Prior to the Series A Mythic had raised about $2.5 million in grant support according to reports. Mythic has followed the path of another startup – Ambiq – in moving to Austin to commericalize research out of the University of Michigan.
Co-founders Mike Henry (CEO) and Dave Fick (CTO) developed a deep learning inference model at the Michigan Integrated Circuits Lab based on hybrid digital and analog computation. The system transfer deep learning computations to the memory structures storing algorithm parameters, such as neural network connection weights.
“We saw early on the opportunities afforded AI from processor-in-memory technology and new methods of computing outside of the binary 1 and 0 world.

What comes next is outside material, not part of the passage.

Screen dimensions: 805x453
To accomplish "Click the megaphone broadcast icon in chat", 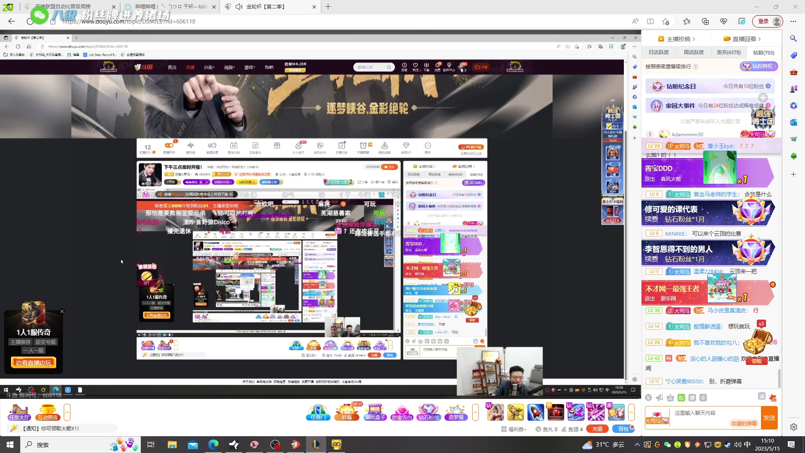I will (x=660, y=398).
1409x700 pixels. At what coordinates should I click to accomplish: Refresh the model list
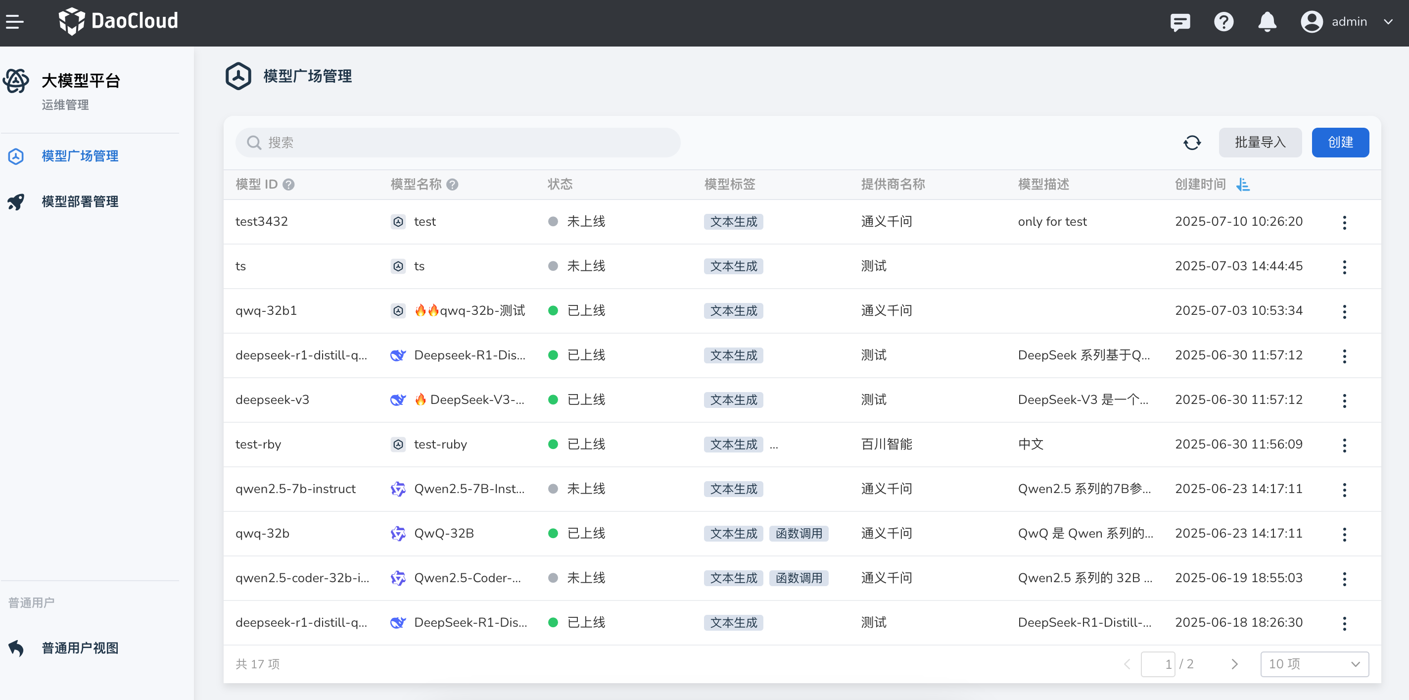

This would become a foundation for the Mythic platform that revolutionizes local AI design and performance,” said Henry in a statement. It is also notable that Mythic is looking to recruit non-volatile memory engineers.
A company that is developing a processor to be implemented in DRAM technology and sit close to memory is Upmem SA (Grenoble, France) although it is expected to produce a more conventional form of processor with the differentiation being its abiity to sit monolithically close to memory.
The Series A will enable Mythic to begin the implementation phase for a neural network chip. The company is seeking out early adopters to field test the technology and volume shipments are projected for mid-2018.
Next: Compared against what?
The company claims will provide GPU compute capabilities and deep neural networks with 50x higher battery life and far more data processing capabilities than competitors.
It is not clear what competition Mythic is comparing itself against, probably neural network software running inefficiently on conventional processor, but the company’s pitch is that machine learning is currently done by moving data to the cloud and it needs to be done at the leaf-node device.
Typical functions would include speech- and gesture recognition as well as computer vision and collision avoidance. Typical applications would include consumer electronics, drones and robotics but also autonomous vehicles.